# TASK BRIEF
Would you transcribe all of the entries that follow, word for word?
(MATERIAL TO PROCESS begins)
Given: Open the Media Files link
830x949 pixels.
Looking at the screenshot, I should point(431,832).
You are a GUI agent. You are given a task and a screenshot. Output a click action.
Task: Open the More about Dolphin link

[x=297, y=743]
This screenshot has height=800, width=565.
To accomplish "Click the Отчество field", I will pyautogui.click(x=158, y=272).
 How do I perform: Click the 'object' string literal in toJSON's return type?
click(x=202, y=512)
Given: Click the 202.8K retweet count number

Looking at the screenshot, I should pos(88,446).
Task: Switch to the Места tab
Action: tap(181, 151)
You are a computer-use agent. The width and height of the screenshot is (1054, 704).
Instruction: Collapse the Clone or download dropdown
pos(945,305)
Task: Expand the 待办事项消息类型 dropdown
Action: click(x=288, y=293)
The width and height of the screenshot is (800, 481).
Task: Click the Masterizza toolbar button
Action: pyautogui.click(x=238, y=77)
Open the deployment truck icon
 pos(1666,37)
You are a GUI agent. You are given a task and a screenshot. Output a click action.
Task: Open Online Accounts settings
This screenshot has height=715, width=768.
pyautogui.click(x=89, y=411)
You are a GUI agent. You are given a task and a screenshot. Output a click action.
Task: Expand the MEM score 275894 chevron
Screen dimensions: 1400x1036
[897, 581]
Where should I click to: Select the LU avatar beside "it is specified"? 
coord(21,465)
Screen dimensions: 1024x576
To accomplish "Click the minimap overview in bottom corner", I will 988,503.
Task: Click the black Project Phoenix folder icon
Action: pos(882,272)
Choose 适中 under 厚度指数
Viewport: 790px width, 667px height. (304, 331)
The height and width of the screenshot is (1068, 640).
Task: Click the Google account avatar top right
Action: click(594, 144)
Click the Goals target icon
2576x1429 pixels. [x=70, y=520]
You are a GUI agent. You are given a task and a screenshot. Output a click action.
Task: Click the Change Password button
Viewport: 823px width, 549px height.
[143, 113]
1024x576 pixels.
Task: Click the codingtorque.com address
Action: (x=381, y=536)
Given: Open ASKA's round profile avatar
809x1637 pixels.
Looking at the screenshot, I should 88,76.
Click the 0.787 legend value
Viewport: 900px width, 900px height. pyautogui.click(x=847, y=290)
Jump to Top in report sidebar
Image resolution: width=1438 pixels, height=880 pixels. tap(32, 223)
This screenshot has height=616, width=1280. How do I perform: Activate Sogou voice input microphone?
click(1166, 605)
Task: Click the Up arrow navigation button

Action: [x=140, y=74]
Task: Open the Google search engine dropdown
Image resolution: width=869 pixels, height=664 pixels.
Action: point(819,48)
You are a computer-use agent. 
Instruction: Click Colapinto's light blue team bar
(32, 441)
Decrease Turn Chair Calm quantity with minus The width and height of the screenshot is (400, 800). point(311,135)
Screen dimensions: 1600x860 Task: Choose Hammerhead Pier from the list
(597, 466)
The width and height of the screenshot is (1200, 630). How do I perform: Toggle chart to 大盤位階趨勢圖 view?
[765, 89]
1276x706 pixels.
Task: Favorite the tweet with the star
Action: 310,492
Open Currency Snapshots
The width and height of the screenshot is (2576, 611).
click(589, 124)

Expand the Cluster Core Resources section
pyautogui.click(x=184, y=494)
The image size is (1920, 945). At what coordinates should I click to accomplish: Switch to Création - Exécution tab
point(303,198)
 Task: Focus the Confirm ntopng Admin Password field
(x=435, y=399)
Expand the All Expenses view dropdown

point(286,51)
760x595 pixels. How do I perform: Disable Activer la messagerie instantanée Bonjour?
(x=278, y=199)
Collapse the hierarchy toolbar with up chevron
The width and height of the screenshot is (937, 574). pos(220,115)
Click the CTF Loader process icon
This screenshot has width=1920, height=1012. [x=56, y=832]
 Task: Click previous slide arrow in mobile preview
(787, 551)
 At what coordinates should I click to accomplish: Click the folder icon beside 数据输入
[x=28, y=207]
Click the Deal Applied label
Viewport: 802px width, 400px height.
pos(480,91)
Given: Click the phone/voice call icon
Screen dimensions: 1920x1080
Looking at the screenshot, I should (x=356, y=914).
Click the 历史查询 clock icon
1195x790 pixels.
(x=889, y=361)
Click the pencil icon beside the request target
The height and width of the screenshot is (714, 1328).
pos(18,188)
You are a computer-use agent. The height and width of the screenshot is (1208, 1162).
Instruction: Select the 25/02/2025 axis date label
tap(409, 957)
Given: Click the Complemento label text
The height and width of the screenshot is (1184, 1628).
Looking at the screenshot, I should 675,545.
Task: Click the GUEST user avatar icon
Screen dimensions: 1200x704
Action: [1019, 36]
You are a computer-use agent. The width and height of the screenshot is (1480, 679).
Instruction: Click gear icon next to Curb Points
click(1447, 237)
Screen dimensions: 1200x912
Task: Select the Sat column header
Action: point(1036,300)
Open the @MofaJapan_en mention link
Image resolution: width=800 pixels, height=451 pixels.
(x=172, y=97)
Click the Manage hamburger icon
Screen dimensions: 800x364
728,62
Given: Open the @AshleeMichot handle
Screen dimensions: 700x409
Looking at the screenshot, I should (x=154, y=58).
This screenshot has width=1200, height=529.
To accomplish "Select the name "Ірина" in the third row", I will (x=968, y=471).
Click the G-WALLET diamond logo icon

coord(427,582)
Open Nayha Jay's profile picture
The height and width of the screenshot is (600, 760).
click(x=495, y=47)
(MATERIAL TO PROCESS ends)
# RESULT FOR THIS TASK
Given: Open the Media Files link
830x949 pixels.
Looking at the screenshot, I should point(431,832).
You are a GUI agent. You are given a task and a screenshot. Output a click action.
Task: Open the More about Dolphin link

[x=297, y=743]
This screenshot has height=800, width=565.
To accomplish "Click the Отчество field", I will pyautogui.click(x=158, y=272).
 How do I perform: Click the 'object' string literal in toJSON's return type?
click(x=202, y=512)
Given: Click the 202.8K retweet count number

Looking at the screenshot, I should pos(88,446).
Task: Switch to the Места tab
Action: tap(181, 151)
You are a computer-use agent. The width and height of the screenshot is (1054, 704).
Instruction: Collapse the Clone or download dropdown
pos(945,305)
Task: Expand the 待办事项消息类型 dropdown
Action: click(x=288, y=293)
The width and height of the screenshot is (800, 481).
Task: Click the Masterizza toolbar button
Action: pyautogui.click(x=238, y=77)
Open the deployment truck icon
 pos(1666,37)
You are a GUI agent. You are given a task and a screenshot. Output a click action.
Task: Open Online Accounts settings
This screenshot has height=715, width=768.
pyautogui.click(x=89, y=411)
You are a GUI agent. You are given a task and a screenshot. Output a click action.
Task: Expand the MEM score 275894 chevron
Screen dimensions: 1400x1036
[897, 581]
Where should I click to: Select the LU avatar beside "it is specified"? 
coord(21,465)
Screen dimensions: 1024x576
To accomplish "Click the minimap overview in bottom corner", I will 988,503.
Task: Click the black Project Phoenix folder icon
Action: pos(882,272)
Choose 适中 under 厚度指数
Viewport: 790px width, 667px height. (304, 331)
The height and width of the screenshot is (1068, 640).
Task: Click the Google account avatar top right
Action: click(594, 144)
Click the Goals target icon
2576x1429 pixels. [x=70, y=520]
You are a GUI agent. You are given a task and a screenshot. Output a click action.
Task: Click the Change Password button
Viewport: 823px width, 549px height.
[143, 113]
1024x576 pixels.
Task: Click the codingtorque.com address
Action: (x=381, y=536)
Given: Open ASKA's round profile avatar
809x1637 pixels.
Looking at the screenshot, I should 88,76.
Click the 0.787 legend value
Viewport: 900px width, 900px height. pyautogui.click(x=847, y=290)
Jump to Top in report sidebar
Image resolution: width=1438 pixels, height=880 pixels. tap(32, 223)
This screenshot has height=616, width=1280. How do I perform: Activate Sogou voice input microphone?
click(1166, 605)
Task: Click the Up arrow navigation button

Action: [x=140, y=74]
Task: Open the Google search engine dropdown
Image resolution: width=869 pixels, height=664 pixels.
Action: point(819,48)
You are a computer-use agent. 
Instruction: Click Colapinto's light blue team bar
(32, 441)
Decrease Turn Chair Calm quantity with minus The width and height of the screenshot is (400, 800). point(311,135)
Screen dimensions: 1600x860 Task: Choose Hammerhead Pier from the list
(597, 466)
The width and height of the screenshot is (1200, 630). How do I perform: Toggle chart to 大盤位階趨勢圖 view?
[765, 89]
1276x706 pixels.
Task: Favorite the tweet with the star
Action: 310,492
Open Currency Snapshots
The width and height of the screenshot is (2576, 611).
click(589, 124)

Expand the Cluster Core Resources section
pyautogui.click(x=184, y=494)
The image size is (1920, 945). At what coordinates should I click to accomplish: Switch to Création - Exécution tab
point(303,198)
 Task: Focus the Confirm ntopng Admin Password field
(x=435, y=399)
Expand the All Expenses view dropdown

point(286,51)
760x595 pixels. How do I perform: Disable Activer la messagerie instantanée Bonjour?
(x=278, y=199)
Collapse the hierarchy toolbar with up chevron
The width and height of the screenshot is (937, 574). pos(220,115)
Click the CTF Loader process icon
This screenshot has width=1920, height=1012. [x=56, y=832]
 Task: Click previous slide arrow in mobile preview
(787, 551)
 At what coordinates should I click to accomplish: Click the folder icon beside 数据输入
[x=28, y=207]
Click the Deal Applied label
Viewport: 802px width, 400px height.
pos(480,91)
Given: Click the phone/voice call icon
Screen dimensions: 1920x1080
Looking at the screenshot, I should (x=356, y=914).
Click the 历史查询 clock icon
1195x790 pixels.
(x=889, y=361)
Click the pencil icon beside the request target
The height and width of the screenshot is (714, 1328).
pos(18,188)
You are a computer-use agent. The height and width of the screenshot is (1208, 1162).
Instruction: Select the 25/02/2025 axis date label
tap(409, 957)
Given: Click the Complemento label text
The height and width of the screenshot is (1184, 1628).
Looking at the screenshot, I should 675,545.
Task: Click the GUEST user avatar icon
Screen dimensions: 1200x704
Action: [1019, 36]
You are a computer-use agent. The width and height of the screenshot is (1480, 679).
Instruction: Click gear icon next to Curb Points
click(1447, 237)
Screen dimensions: 1200x912
Task: Select the Sat column header
Action: point(1036,300)
Open the @MofaJapan_en mention link
Image resolution: width=800 pixels, height=451 pixels.
(x=172, y=97)
Click the Manage hamburger icon
Screen dimensions: 800x364
728,62
Given: Open the @AshleeMichot handle
Screen dimensions: 700x409
Looking at the screenshot, I should (x=154, y=58).
This screenshot has width=1200, height=529.
To accomplish "Select the name "Ірина" in the third row", I will (x=968, y=471).
Click the G-WALLET diamond logo icon

coord(427,582)
Open Nayha Jay's profile picture
The height and width of the screenshot is (600, 760).
click(x=495, y=47)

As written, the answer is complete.